───── Excerpted data

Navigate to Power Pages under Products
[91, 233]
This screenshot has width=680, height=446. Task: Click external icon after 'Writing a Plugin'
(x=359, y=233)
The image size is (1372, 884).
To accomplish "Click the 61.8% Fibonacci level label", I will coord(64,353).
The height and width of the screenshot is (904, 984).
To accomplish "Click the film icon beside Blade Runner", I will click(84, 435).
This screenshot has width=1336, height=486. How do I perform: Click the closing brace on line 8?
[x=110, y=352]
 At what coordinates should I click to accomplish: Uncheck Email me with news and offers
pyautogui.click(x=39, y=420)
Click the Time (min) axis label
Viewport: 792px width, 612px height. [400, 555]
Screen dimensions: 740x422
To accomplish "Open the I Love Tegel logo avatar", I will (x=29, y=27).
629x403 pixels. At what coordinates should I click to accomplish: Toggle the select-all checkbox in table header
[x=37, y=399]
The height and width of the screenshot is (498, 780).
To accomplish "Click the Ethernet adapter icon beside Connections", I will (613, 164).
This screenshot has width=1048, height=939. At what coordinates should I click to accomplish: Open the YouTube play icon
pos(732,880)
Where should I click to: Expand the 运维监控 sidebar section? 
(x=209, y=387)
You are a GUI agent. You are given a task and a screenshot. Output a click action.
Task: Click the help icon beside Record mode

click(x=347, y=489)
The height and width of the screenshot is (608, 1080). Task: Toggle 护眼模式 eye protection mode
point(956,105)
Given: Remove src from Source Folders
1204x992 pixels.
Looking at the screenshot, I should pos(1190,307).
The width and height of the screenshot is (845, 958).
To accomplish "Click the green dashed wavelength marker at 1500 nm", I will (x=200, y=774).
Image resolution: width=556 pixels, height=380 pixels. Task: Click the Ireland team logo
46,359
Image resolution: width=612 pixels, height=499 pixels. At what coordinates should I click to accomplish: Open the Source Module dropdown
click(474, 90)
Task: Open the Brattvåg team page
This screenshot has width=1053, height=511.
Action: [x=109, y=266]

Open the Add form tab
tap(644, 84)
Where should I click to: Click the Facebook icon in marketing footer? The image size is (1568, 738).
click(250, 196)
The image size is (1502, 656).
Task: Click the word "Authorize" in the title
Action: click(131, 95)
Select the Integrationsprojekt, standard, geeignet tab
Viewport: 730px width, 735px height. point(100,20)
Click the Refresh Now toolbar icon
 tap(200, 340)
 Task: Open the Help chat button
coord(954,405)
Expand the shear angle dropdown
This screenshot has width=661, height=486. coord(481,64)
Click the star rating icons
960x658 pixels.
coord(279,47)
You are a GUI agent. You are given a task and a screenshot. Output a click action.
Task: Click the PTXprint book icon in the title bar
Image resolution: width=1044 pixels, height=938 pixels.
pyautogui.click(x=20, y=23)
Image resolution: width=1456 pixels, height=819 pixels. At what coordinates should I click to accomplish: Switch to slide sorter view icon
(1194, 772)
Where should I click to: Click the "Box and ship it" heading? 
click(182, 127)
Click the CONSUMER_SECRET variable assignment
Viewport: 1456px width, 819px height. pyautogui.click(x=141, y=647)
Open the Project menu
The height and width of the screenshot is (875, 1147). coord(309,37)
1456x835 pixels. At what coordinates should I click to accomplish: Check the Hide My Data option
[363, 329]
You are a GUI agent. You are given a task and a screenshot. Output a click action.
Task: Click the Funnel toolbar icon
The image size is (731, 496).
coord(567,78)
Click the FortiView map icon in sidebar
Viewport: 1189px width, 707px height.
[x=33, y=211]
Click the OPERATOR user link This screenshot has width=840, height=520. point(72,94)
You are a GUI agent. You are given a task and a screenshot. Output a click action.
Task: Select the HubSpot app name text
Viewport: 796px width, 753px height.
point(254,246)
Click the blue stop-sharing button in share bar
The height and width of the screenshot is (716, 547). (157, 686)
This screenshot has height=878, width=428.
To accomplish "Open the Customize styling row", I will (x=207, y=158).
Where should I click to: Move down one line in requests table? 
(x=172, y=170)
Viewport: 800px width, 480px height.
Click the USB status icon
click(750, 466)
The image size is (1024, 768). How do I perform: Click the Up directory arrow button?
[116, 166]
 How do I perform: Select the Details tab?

──────────

#### [The exercise]
Copy the records verbatim from the line containing "Task: Open the Help chat button" through the line containing "The height and width of the screenshot is (875, 1147).", both lines included.

#### [Written reply]
 Task: Open the Help chat button
coord(954,405)
Expand the shear angle dropdown
This screenshot has width=661, height=486. coord(481,64)
Click the star rating icons
960x658 pixels.
coord(279,47)
You are a GUI agent. You are given a task and a screenshot. Output a click action.
Task: Click the PTXprint book icon in the title bar
Image resolution: width=1044 pixels, height=938 pixels.
pyautogui.click(x=20, y=23)
Image resolution: width=1456 pixels, height=819 pixels. At what coordinates should I click to accomplish: Switch to slide sorter view icon
(1194, 772)
Where should I click to: Click the "Box and ship it" heading? 
click(182, 127)
Click the CONSUMER_SECRET variable assignment
Viewport: 1456px width, 819px height. pyautogui.click(x=141, y=647)
Open the Project menu
The height and width of the screenshot is (875, 1147). coord(309,37)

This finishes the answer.